Required work
**a)** Do these statements agree with the blog post on games and narrative below? Answer yes or no for each, and quote the words of the post that decide it.
(i) The author plays games almost exclusively on the hardest difficulty once it is unlocked.
(ii) The developers of Heavy Rain urge players to restart from checkpoints when the protagonist dies.
(iii) The author's paper argues that game developers need to start making story-focused games.
**b)** Answer these questions from the blog post on games and narrative below:
(i) What platform is Heavy Rain for?
(ii) Which NES games does the author say they still enjoy playing?
(iii) How many thoughts does the comment section's heading give?
**c)** Could you carry on the blog post on games and narrative below, picking up after its last line?

Given text
Games aren’t inherently emotionally inferior; we just don’t yet have many examples of games that really prioritize story comparably to gameplay. That’s why the same handful of games keeps coming up over and over again in Moore’s comments thread.

This is changing, however, and that’s what “‘You are dead. Continue?’” is about. Changing approaches to death and failure in games represent just one piece of a larger move to create games that give more attention to narrative. The “hardcore” may call me a n00b, and film critics may think that games have no stories to speak of, but I suspect we’d see some different opinions, say, on Bioware’s forums, where the regulars discuss immersion breakers and actions they can’t bear to make their protagonist commit. Meanwhile, the developers of the upcoming PS3 title Heavy Rain pledge that the game’s story keeps going even after the protagonist dies, and urge players not to restart from checkpoints, instead “bearing with the consequences of their actions”—exactly the sort of development predicted in my paper.

These are just a couple examples that didn’t make it to my article before it went online (at press time, as it were). I suspect we’ll see even more over the next several months.

Let’s be clear here: I enjoy wickedly challenging games from time to time as much as the next player. I play my games almost exclusively on “Insanity,” “Legendary,” or “Expert” as soon as I unlock that difficulty level. I don’t mope every time I die in a video game. And, heaven help me, I still enjoy playing NES games like Legendary Wings and Ninja Gaiden.

But some games, like N’gai Croal says, are more about getting from point A to point B, and experiencing that in a way you never could with a movie. My paper isn’t arguing that game developers need to start making these; it’s explaining how this has already started. I, for one, am looking forward to seeing where it’s headed. If it’s any consolation to the hardcore gamers out there, I doubt this will eliminate your favorite genres any more than Citizen Kane prevented Max Payne from hitting the big screen.

13 thoughts on ““You are dead. Continue?”

  1. Is there any real difference between dying and not dying? It seems that it’s all just shades of how far you have to back up: E.g., rewind the clock, climb your way out of that pit, restart from a save point, redo the level, etc.

    (Can’t get your article to load so pardon if you’ve addressed that.)

  2. Yeah, I’m unable to weather the torrent of hits and actually read the article myself, Jason, but I think I can grok where you’re coming form. To what extent does the constant death-reload-repeat mechanic serve as a convoluted plot device that kills the momentum of an otherwise engaging game?

    I also find the tendency of some gamers to shrug off palpable artistic merit – like those who would see the tendency of some titles to favor development and narrative pacing over straight-ahead running and gunning as feminine or an aberration within the sphere of “proper gaming” – to be rather telling of the continued role of the chest-beating alpha male in modern gender politics.

  3. Looks like Eludamos is back up within the last couple hours.

Material shown
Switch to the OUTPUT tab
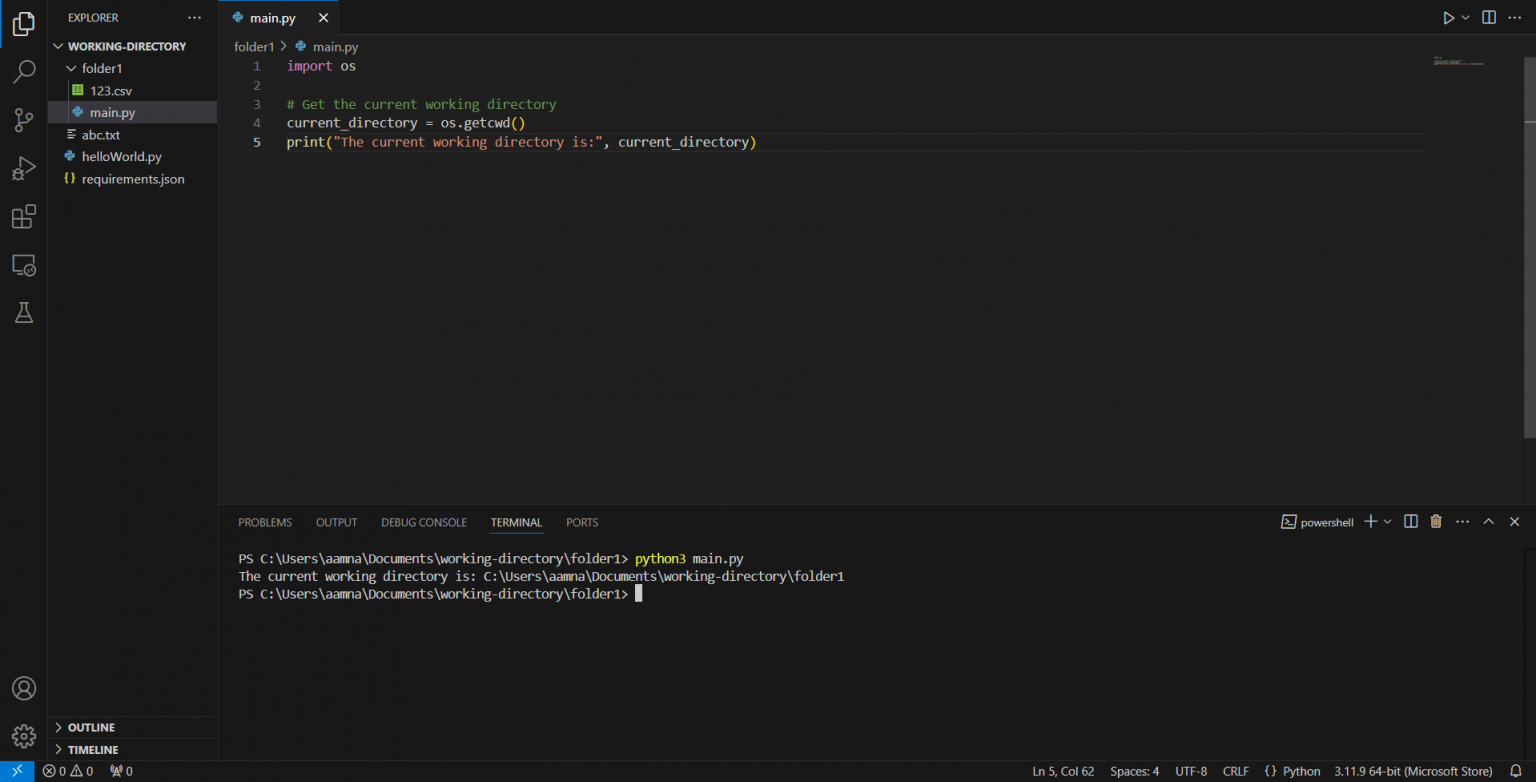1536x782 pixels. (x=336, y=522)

---

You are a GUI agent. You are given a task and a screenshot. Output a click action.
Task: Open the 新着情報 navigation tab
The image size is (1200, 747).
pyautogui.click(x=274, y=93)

Task-by-task results
**a)**
(i) Yes: "I play my games almost exclusively on “Insanity,” “Legendary,” or “Expert” as soon as I unlock that difficulty level."
(ii) No: "urge players not to restart from checkpoints, instead “bearing with the consequences of their actions”"
(iii) No: "My paper isn’t arguing that game developers need to start making these; it’s explaining how this has already started."

**b)**
(i) PS3
(ii) Legendary Wings and Ninja Gaiden
(iii) 13

**c)**
    Church:
    There was some discussion in the paper about trial-and-error scenarios that skirt the issue of death (e.g., rewinding the clock as the Prince of Persia). I think of these scenarios as something of a recognition that death presents a narrative problem we’re still trying to figure out how to solve. What fascinates me most, though, are scenarios where failure != death, or where death != backtracking. I don’t expect to see death disappearing from most games, but for the small but growing number of narratively-focused games, I do think we’ll see more alternatives to trial-and-error.

    One example I discuss in the paper is how failing in your objectives in Splinter Cell: Double Agent might mean letting innocent people die by your hand. The “punishment” isn’t in having to redo the level again, but in living with the consequences of your failure. This wouldn’t work in a game like God of War, where you really don’t give a damn about the other characters and you just want to kill as much as possible, but it might work in games that focus more on storytelling. (And yes, you can still die in Double Agent. I offer this more as an example that got something right, despite being frustratingly repetitive in other areas.)

    Z.:
    Yeah. And from a marketing perspective, this is, after all, why the makers of Bioshock made sure to market their game as a shooter above all else.

    As an addendum to this, I find the resistance to the idea that games could have more depth kind of a fascinating parallel to how some comics fans (especially in the late ’90s) resisted the rise of the “graphic novel” and “alternatives.” The funny thing is, I think the “alternasnobs” and the “fanboys” both got what they wanted in the end, at least to some extent: Comics are now getting reviewed much more commonly in mainstream publications and sold in mainstream bookstores, but the structure of the industry and catering to superhero fans is still in place. “Change” doesn’t have to mean the complete unraveling of everything that came before.

  4. Hrm. Your Splinter Cell example reminded me of the Interactive Text games. You’d finish with a final score (399 out of 450, or somesuch) and would have some incentive to do it again, only better. OTOH, those games tend to be brutal in the ‘death’ consequence. (And in everything else, if it was written by Doug Adams.)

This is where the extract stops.